--- START TEXT SHOWN ---

Friday, February 22, 2008

Dear RJ

Dear RJ,
I have always been a good student. From the gold star on my forehead in preschool until the day I graduated with my BA in political science, I have always been at the top of my class. You can image my shock when I got my grades this semester and I received only average marks. I am embarrassed to admit that one of my grades was even as low as some of the people I used to make fun of when I was in undergrad. How can this be?
First Real Experience As Kolikeh
[Kolikeh: Yiddish. n. (KOL-e-keh) An inept performer; someone not so good at their craft.]

Dear FREAK,
It must seem like only yesterday that you were sitting around a table in a coffee shop thinking that you and all your cool friends could if only everyone would listen. You probably came to law school with visions of you cheekily and easily engaging with your professors and showing your classmates how sharp you are and have always been. I can imagine your disappointment when you found yourself taking weeks worth of notes on mutual assent, consideration, and parole evidence only to find that the girl in sweats two rows back and the guy with the beer gut and a John Deere hat were both easily as smart as you, and understood better than you why a fox hunt hundreds of years ago is important to American Property law. First of all, don’t feel like Tigger cause you aren’t the only one. Every year, hundreds of first year law students experience the very same thing. Your disappointment is understandable. You are no longer the cream of the crop. You’re just the crop. Maybe even the chaff. The important question now, is what will you do about it? Here are some suggestions I have gathered from the Alumnus I have met over the past few years.
From a Litigator: Keep in mind that everyone here is at least as smart as you. While you may have been the brightest star at State U, here you’re now grouped with about 100 people who all got roughly the same GPA and LSAT score. You may feel that there is some great gap between yourself and your classmates but let’s face it, if that were true you’d be attending a different school than a 3rd tier state school in rural Idaho.
From a Professor: Learn to live with your grades. They don’t define you unless you define yourself with them. And if you define yourself by your grades, well, you’re probably an asshole.

--- END TEXT SHOWN ---
--- START DATA LINES ---

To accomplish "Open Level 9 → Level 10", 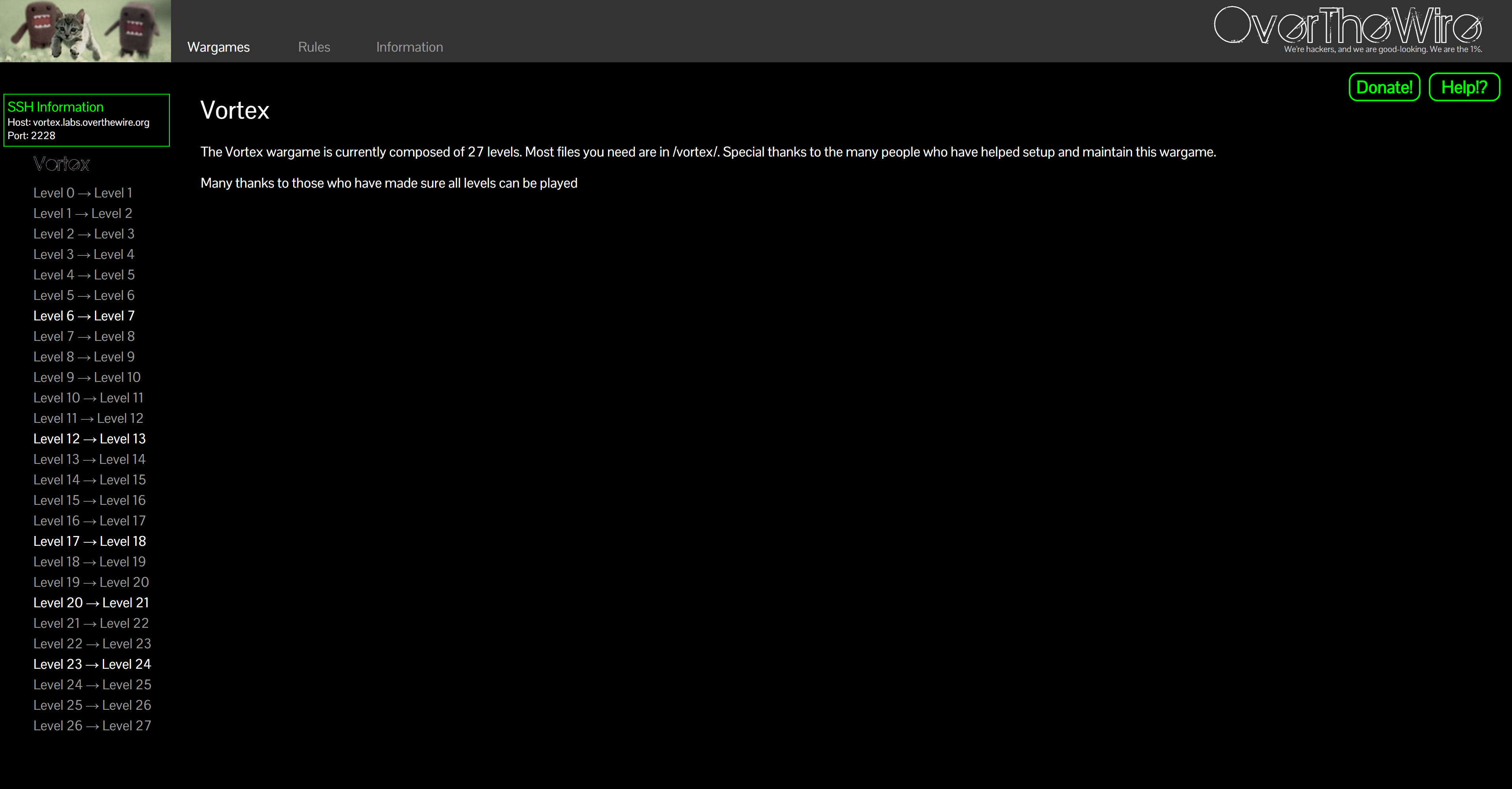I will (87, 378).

--- END DATA LINES ---
--- START DATA LINES ---

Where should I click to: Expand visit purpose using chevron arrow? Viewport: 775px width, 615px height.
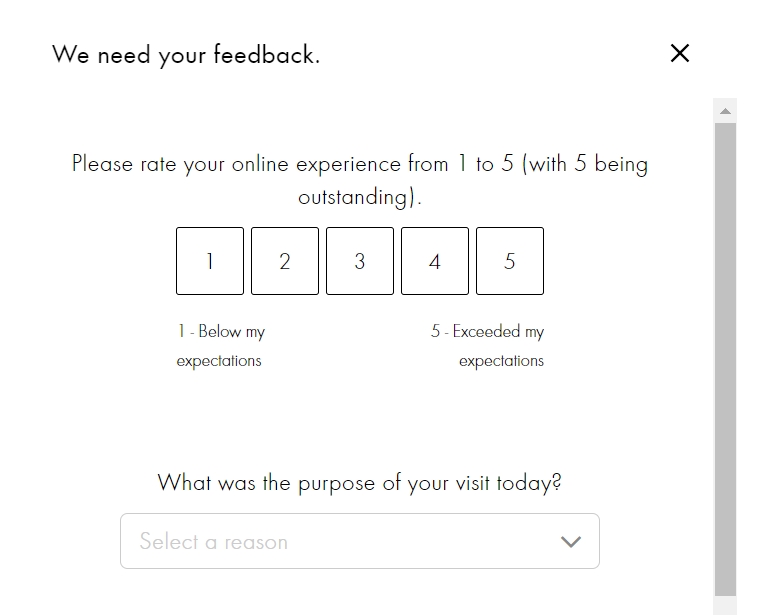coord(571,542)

--- END DATA LINES ---

WHAT YOU NEED TO DO »
In the advice column:
(a) What degree did the letter writer graduate with?
(b) According to the litigator, roughly how many people is the student now grouped with?
(c) What does the professor say the student must learn to do?
Answer from the advice column alone.

FULL RESPONSE »
(a) A BA in political science.
(b) About 100 people.
(c) Learn to live with their grades.